Von der belangten Behörde wurde dem Bf zwar eine Aufforderung zur Recht­fertigung übermittelt, zu der vom Bf ergangenen Rechtfertigung wurden jedoch keine Ermittlungsschritte gesetzt und erst kurz vor Eintritt der Strafbar­keitsverjährung das gegenständliche Straferkenntnis erlassen. Zur Ermittlung des entscheidungswesentlichen Sachverhaltes wären jedoch weitere Erhebungen, insbesondere auch eine Einvernahme des gegenständlichen Dienstnehmers über die getroffenen Vereinbarungen und allfällige Beweggründe seiner Tätigkeit, erforderlich gewesen. Im Hinblick auf den entfernten Aufent­haltsort des Zeugen war es dem Oö. Landesverwaltungsgericht nicht mehr möglich, in der noch verbleibenden Zeit vor Eintritt der Strafbarkeitsverjährung drei Jahre nach der vorgeworfenen Tat ein den Anforderungen des Artikel 6 Abs. 2 EMRK gerecht werdendes Ermittlungsverfahren durchzuführen, weshalb Zweifel an der Täter­schaft des Bf verbleiben und ausreichende Beweise für einen Schuldspruch nicht vorliegen.

 

Es war daher spruchgemäß zu entscheiden.

 

 

II.            Die Entscheidung über die Verfahrenskosten ist in den zitierten Gesetzes­stellen begründet.

 

 

 

III.           Unzulässigkeit der ordentlichen Revision:

 

Die ordentliche Revision ist unzulässig, da keine Rechtsfrage im Sinne des
Art. 133 Abs. 4 B-VG zu beurteilen war, der grundsätzliche Bedeutung zukommt. Weder weicht die gegenständliche Entscheidung von der bisherigen Recht­sprechung des Verwaltungsgerichtshofes ab, noch fehlt es an einer Recht­sprechung des Verwaltungsgerichtshofes.

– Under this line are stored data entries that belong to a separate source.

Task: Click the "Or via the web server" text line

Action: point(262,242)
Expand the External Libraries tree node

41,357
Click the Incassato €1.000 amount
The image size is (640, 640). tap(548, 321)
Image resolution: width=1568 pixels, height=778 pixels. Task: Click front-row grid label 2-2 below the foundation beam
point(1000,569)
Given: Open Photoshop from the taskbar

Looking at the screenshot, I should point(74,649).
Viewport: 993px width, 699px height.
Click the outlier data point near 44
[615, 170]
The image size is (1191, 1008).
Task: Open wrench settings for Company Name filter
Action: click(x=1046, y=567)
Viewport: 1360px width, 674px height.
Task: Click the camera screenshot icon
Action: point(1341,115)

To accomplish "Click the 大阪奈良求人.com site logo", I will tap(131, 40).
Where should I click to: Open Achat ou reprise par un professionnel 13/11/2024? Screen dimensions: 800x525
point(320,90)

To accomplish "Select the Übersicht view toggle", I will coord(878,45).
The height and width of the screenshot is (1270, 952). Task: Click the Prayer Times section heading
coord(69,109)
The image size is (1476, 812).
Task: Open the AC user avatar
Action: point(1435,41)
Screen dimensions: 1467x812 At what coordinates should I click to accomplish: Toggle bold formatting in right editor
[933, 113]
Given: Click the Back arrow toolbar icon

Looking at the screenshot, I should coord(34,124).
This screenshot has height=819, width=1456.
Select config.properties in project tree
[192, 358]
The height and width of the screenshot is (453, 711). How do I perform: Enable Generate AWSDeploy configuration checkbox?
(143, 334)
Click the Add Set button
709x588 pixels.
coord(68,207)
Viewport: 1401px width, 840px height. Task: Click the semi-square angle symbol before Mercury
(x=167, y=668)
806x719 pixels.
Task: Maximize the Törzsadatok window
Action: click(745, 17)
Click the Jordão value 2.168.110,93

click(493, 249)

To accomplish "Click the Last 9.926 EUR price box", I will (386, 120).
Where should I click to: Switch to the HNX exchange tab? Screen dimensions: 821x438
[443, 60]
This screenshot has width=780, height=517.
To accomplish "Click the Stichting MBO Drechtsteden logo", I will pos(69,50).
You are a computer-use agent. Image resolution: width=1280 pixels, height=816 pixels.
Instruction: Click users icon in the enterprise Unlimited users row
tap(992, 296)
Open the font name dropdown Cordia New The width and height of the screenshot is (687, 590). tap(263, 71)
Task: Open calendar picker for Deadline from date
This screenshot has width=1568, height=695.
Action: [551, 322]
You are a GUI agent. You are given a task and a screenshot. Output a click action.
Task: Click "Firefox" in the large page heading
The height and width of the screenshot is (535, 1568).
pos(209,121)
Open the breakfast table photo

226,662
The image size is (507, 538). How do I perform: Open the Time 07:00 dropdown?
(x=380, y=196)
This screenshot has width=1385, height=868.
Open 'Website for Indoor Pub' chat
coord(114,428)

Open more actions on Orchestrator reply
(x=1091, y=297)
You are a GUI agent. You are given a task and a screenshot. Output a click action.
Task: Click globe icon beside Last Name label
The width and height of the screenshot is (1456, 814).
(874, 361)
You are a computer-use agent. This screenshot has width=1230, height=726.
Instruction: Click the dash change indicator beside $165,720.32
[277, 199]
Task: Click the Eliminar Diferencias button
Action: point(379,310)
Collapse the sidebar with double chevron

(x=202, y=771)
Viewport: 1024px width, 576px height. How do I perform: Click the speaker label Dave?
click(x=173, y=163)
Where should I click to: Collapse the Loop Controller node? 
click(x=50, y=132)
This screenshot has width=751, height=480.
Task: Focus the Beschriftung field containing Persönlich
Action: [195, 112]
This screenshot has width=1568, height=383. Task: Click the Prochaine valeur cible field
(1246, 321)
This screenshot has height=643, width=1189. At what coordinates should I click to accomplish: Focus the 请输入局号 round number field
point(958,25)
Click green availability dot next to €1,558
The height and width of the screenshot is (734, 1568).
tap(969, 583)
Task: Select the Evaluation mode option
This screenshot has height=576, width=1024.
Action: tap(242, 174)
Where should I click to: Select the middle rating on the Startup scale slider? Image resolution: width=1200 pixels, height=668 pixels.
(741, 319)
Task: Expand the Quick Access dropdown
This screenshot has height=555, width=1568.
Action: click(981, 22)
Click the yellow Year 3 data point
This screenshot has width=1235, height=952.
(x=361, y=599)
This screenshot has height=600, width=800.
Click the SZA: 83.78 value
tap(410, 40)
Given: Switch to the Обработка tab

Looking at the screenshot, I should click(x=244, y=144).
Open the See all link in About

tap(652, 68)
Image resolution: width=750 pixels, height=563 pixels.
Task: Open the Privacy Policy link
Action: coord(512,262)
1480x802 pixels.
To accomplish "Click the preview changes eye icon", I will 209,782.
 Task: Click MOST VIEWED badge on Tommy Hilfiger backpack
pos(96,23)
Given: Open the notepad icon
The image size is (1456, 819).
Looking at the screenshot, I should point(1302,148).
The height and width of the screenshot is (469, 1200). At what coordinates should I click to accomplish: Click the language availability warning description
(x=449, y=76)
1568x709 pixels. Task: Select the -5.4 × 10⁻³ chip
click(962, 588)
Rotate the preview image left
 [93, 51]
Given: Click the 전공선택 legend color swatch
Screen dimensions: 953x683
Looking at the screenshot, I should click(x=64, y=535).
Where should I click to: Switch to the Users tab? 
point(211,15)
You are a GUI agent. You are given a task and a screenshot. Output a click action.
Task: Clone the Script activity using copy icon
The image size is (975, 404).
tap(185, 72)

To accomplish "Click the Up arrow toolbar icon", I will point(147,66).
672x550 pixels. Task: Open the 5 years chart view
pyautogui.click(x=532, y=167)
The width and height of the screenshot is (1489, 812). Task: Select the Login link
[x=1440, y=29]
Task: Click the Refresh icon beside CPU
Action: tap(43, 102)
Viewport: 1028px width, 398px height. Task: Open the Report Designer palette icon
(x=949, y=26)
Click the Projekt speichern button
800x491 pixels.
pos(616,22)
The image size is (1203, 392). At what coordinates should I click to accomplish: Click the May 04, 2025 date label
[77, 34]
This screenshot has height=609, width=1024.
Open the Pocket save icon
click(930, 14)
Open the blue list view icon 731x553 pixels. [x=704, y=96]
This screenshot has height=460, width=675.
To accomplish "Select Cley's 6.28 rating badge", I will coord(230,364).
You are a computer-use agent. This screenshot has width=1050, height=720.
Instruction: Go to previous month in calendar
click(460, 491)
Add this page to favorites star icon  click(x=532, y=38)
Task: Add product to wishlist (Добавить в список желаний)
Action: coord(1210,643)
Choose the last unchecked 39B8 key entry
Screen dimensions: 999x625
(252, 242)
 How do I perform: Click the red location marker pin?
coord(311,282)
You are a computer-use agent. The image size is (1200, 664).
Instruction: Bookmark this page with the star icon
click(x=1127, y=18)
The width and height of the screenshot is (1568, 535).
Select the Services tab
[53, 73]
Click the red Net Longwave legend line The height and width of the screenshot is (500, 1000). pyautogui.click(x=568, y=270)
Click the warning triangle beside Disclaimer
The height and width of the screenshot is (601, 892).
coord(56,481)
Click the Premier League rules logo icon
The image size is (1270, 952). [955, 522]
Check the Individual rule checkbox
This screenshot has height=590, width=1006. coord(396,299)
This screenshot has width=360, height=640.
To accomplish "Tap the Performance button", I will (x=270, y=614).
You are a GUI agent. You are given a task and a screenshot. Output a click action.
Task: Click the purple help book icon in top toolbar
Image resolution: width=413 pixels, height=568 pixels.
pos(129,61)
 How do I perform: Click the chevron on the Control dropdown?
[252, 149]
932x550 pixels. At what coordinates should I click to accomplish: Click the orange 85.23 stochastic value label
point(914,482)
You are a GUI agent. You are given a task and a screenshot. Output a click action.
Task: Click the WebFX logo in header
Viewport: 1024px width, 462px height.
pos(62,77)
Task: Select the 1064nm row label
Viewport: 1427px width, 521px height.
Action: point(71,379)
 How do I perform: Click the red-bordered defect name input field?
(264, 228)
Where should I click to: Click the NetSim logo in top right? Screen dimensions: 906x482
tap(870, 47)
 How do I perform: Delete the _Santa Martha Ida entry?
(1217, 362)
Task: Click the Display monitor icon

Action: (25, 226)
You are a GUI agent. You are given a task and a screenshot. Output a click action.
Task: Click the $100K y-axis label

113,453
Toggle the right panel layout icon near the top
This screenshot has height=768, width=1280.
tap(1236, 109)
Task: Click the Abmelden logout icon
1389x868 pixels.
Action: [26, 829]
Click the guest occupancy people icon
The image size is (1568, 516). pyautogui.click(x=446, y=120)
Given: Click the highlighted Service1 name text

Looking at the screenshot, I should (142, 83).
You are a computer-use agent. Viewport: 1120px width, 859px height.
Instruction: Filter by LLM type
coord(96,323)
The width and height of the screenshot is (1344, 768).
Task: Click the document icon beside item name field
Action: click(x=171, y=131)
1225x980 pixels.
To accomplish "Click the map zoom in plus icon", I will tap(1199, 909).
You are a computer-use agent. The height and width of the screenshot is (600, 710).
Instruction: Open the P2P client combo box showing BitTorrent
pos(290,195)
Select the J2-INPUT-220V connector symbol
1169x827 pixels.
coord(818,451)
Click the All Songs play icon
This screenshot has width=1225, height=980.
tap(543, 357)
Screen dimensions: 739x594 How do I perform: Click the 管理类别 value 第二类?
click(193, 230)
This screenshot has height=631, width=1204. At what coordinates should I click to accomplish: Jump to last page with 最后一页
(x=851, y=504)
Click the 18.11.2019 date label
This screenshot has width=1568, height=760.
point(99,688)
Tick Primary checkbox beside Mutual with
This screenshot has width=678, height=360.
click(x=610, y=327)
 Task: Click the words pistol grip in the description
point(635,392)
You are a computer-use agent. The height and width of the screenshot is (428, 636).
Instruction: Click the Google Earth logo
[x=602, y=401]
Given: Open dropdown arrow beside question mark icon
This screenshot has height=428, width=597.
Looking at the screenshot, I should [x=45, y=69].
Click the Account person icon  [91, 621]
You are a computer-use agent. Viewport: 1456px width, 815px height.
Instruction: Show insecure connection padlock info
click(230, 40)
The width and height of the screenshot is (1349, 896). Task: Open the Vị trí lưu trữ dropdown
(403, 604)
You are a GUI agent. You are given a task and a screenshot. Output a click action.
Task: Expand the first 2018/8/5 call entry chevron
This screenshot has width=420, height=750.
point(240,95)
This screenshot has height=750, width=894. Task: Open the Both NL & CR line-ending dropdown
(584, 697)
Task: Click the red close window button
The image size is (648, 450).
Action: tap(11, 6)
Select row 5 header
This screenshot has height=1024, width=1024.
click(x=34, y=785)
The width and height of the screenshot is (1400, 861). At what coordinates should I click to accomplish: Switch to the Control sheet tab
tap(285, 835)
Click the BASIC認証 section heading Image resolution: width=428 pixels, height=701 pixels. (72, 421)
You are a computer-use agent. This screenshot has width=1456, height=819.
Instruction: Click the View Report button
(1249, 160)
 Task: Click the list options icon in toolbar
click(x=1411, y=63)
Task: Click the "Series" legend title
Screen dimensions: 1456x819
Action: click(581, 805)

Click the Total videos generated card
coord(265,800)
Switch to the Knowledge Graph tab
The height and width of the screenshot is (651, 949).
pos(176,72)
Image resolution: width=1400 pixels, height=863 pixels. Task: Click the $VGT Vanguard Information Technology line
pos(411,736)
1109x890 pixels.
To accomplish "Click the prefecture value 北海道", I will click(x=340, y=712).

Weiters ist die dazu vorliegende Recht­sprechung des Verwaltungsgerichtshofes auch nicht als uneinheitlich zu beurteilen. Ebenfalls liegen keine sonstigen Hinweise auf eine grundsätzliche Bedeutung der zu lösenden Rechtsfrage vor.

R e c h t s m i t t e l b e l e h r u n g

Gegen dieses Erkenntnis besteht innerhalb von sechs Wochen ab dem Tag der Zustellung die Möglichkeit der Erhebung einer Beschwerde beim Verfassungs­gerichtshof und/oder einer außerordentlichen Revision beim Verwaltungs­gerichtshof. Eine Beschwerde an den Verfassungsgerichtshof ist unmittelbar bei diesem einzubringen, eine Revision an den Verwaltungsgerichtshof beim Landes­verwaltungsgericht Oberösterreich. Die Abfassung und die Einbringung einer Beschwerde bzw. einer Revision müssen durch einen bevollmächtigten Rechts­anwalt bzw. eine bevollmächtigte Rechtsanwältin erfolgen. Für die Beschwerde bzw. Revision ist eine Eingabegebühr von je 240 Euro zu entrichten.

 

H i n w e i s

Anträge auf Bewilligung der Verfahrenshilfe zur Abfassung und Einbringung einer außerordentlichen Revision sind unmittelbar beim Verwaltungsgerichtshof einzu­bringen.